Records contained in a dataset:
:::
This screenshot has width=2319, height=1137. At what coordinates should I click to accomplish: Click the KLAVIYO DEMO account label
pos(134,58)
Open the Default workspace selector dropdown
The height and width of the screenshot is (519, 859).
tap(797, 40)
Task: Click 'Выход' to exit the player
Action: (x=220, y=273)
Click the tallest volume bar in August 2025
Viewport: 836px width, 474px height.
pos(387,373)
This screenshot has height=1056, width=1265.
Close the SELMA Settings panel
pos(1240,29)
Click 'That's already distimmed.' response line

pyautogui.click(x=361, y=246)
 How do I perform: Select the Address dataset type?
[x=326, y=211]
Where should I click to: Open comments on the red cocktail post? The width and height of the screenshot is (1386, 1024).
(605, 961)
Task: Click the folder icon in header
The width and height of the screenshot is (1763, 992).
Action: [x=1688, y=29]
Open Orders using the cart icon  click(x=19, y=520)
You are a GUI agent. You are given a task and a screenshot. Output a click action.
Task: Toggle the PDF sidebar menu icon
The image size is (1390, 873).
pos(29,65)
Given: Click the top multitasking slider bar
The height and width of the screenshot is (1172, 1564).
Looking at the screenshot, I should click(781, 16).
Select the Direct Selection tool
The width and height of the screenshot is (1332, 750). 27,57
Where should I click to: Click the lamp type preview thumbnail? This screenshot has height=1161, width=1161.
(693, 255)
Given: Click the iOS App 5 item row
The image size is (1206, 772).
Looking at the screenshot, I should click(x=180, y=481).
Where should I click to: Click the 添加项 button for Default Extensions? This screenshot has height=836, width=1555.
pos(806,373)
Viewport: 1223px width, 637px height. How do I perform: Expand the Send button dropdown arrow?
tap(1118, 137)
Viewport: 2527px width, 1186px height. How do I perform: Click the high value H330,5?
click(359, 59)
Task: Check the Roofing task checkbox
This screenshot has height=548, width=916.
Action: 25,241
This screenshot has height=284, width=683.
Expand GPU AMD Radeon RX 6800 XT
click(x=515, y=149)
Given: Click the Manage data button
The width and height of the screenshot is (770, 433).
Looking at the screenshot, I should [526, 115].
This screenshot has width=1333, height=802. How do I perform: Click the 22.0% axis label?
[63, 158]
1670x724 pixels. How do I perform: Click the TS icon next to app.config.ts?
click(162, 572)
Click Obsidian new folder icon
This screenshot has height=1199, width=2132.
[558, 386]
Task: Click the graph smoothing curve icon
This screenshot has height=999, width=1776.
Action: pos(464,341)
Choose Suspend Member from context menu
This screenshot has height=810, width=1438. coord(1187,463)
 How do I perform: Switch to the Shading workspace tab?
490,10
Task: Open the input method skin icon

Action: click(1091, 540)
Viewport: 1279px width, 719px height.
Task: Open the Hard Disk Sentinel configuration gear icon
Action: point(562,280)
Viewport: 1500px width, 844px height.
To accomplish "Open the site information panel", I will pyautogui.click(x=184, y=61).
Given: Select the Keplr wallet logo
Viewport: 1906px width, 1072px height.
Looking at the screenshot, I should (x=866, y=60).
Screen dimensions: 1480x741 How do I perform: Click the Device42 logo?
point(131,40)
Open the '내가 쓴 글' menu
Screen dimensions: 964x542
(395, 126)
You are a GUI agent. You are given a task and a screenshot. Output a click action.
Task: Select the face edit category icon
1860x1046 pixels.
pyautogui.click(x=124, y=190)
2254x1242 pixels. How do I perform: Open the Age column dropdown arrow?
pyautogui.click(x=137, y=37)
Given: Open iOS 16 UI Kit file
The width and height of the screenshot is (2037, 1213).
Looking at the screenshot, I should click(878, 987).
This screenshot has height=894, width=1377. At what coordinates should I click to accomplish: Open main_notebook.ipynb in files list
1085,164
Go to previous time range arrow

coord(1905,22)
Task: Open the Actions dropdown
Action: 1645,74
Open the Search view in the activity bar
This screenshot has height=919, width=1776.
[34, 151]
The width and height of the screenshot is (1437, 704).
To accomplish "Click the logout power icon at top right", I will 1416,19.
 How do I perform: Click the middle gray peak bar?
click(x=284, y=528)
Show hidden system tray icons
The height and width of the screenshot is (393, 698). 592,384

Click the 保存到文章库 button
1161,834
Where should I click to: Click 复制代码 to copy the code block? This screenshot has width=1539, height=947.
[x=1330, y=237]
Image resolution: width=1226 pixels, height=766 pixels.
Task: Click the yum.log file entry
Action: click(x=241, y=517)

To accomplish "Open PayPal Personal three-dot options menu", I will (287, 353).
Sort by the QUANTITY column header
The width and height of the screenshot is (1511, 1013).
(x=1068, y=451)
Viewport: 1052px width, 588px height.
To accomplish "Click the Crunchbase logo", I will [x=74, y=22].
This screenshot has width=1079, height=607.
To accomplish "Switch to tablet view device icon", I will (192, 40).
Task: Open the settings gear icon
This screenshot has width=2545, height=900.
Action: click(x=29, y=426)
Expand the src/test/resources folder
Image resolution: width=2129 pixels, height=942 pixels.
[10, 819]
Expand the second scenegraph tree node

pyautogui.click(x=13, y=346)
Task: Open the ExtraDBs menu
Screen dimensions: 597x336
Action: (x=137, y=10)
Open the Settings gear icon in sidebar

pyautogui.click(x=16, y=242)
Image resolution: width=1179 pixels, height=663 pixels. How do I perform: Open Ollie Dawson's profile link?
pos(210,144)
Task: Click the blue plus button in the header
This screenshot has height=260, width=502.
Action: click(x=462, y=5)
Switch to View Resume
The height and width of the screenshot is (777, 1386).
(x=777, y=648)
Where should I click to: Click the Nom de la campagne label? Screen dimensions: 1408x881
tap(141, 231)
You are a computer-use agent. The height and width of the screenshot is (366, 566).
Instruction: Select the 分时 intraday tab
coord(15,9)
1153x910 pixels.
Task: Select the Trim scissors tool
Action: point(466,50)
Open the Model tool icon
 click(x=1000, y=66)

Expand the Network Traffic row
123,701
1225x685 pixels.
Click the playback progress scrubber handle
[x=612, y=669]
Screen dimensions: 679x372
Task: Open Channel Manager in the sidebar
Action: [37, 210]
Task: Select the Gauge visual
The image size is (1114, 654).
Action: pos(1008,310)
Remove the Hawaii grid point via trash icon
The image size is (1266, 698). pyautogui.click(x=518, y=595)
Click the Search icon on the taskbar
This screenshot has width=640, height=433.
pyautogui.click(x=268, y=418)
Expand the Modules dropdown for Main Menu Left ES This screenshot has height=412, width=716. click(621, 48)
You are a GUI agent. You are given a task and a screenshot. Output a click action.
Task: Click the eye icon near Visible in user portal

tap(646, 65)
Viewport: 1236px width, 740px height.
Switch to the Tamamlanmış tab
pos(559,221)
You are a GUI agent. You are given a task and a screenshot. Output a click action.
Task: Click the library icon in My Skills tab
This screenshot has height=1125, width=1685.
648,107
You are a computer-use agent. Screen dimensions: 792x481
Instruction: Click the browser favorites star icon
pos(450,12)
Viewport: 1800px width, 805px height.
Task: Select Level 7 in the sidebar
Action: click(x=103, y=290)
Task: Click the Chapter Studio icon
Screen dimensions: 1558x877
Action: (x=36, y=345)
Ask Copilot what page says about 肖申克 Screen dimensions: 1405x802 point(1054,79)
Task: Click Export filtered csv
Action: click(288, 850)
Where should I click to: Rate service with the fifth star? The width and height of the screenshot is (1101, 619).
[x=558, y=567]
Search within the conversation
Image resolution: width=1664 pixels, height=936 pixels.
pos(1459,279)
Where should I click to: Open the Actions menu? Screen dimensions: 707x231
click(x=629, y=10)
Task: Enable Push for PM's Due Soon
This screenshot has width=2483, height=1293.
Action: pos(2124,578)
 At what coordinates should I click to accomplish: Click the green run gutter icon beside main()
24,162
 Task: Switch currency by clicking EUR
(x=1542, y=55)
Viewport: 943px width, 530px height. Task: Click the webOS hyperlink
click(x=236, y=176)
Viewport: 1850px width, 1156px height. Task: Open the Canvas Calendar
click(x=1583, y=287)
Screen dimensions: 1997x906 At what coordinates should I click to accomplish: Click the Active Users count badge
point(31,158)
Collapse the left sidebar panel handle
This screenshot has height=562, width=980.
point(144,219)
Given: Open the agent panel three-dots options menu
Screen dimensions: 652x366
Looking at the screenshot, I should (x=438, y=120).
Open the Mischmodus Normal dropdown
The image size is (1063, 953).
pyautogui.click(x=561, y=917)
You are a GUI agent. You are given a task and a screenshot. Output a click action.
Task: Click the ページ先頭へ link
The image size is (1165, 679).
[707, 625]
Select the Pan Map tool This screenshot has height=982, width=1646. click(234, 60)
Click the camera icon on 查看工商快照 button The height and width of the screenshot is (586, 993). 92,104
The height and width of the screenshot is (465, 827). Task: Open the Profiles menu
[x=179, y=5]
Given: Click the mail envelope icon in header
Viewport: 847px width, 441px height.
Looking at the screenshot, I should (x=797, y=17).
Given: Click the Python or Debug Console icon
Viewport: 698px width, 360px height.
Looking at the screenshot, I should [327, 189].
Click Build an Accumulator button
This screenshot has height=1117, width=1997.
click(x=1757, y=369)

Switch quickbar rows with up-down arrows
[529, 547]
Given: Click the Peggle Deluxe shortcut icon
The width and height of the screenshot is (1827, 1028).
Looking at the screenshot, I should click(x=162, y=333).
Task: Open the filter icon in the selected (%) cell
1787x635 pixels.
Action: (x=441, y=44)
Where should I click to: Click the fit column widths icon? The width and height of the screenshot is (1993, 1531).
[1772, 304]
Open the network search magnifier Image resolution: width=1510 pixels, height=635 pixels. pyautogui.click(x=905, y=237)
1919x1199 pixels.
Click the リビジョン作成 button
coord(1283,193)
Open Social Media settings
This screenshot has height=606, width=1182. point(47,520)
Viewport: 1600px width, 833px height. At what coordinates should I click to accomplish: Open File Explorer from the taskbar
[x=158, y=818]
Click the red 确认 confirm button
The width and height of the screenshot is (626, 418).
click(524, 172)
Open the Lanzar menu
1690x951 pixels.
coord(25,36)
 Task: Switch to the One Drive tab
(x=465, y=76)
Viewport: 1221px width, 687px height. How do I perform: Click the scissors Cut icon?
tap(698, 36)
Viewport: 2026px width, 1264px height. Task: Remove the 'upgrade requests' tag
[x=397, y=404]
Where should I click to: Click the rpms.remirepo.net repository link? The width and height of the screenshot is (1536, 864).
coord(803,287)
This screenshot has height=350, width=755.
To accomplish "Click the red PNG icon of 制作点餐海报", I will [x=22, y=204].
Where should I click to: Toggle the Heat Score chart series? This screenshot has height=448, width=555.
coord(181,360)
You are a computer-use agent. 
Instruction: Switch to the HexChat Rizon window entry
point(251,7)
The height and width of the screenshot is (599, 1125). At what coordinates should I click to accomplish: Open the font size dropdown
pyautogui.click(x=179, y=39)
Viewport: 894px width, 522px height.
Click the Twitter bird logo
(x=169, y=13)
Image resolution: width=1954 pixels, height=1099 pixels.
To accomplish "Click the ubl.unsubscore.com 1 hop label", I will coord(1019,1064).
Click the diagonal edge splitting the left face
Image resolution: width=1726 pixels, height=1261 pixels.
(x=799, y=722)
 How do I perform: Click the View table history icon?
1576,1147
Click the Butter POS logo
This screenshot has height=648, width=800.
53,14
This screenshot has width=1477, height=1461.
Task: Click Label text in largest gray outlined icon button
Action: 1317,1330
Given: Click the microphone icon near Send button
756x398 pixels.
:::
◆ Problem details: Across all the records above, find each line with "folder" in it and copy it.

◆ Solution for this problem:
Task: Click the folder icon in header
Click Obsidian new folder icon
Expand the src/test/resources folder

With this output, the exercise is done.